In 1997, the year of DeLay’s alleged transgression, Rep. Tom Lantos (D-CA), a major force on the International Relations Committee, went on 13 overseas junkets to seven countries. Congressional Quarterly quipped that “Lantos’ disclosure form resembles an airline flight schedule, with trips to Jordan, Ukraine, Israel and several to Lantos’ native Hungary. The trips were funded by a variety of groups, including Israeli organizations.”
The big problem for DeLay is that his journey to Muscovy benefited the wrong country. Russia, these days, is politically incorrect: Putin, we are told, is the New Stalin, and his country, which has not been complacent as the United States encircles her with color-coded coup d’etats, is on the neocons’ list of nations that need to be put in their proper place—i.e., on bended knee before the U.S. hegemon.
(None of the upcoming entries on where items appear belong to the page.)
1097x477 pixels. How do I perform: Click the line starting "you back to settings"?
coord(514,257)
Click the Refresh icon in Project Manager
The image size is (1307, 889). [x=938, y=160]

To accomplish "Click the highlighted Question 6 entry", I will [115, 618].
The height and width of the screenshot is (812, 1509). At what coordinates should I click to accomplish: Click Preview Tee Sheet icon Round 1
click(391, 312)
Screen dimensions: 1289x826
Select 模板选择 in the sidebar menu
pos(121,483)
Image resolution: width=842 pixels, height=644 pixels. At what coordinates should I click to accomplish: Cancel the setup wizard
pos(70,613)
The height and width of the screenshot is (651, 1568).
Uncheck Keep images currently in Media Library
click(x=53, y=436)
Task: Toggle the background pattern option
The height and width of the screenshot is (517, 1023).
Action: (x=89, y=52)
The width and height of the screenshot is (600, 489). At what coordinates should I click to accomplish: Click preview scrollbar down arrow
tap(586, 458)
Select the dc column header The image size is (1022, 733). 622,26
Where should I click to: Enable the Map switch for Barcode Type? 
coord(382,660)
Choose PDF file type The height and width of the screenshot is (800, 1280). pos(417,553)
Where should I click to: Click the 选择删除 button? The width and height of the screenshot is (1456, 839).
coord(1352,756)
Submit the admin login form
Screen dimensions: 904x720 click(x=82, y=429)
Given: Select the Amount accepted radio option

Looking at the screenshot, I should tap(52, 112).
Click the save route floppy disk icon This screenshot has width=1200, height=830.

The Russian lobby in Washington sought to retain funding for the Overseas Private Investment Corporation (one of those “public-private” corporate-welfare schemes that funnel federal tax dollars into politically favored businesses), and they wined and dined their way into DeLay’s good graces. How is this different from AIPAC shuttling newly elected members of Congress to Israel, all expenses paid, so that the Jewish state continues to scarf up the single-largest portion of our “foreign aid” budget?
Much is being made of the presence of two registered lobbyists for Russian interests on the 1997 trip, one of whom, Jack Abramoff, is at the center of an investigation into improper influence peddling. AIPAC, however, does not have to register as an agent of a foreign power, although the two recent FBI raids on its Washington headquarters would seem to suggest otherwise.
As long as we insist on lording it over the whole world, supplicants will stream to the seat of power in Washington and buy up as many of our “leaders” as they can afford. “They all do it” is not a moral defense, but then again, I am not defending “The Hammer,” as a person or as a political leader: I am merely pointing out that DeLay’s corruption is the corruption of empire.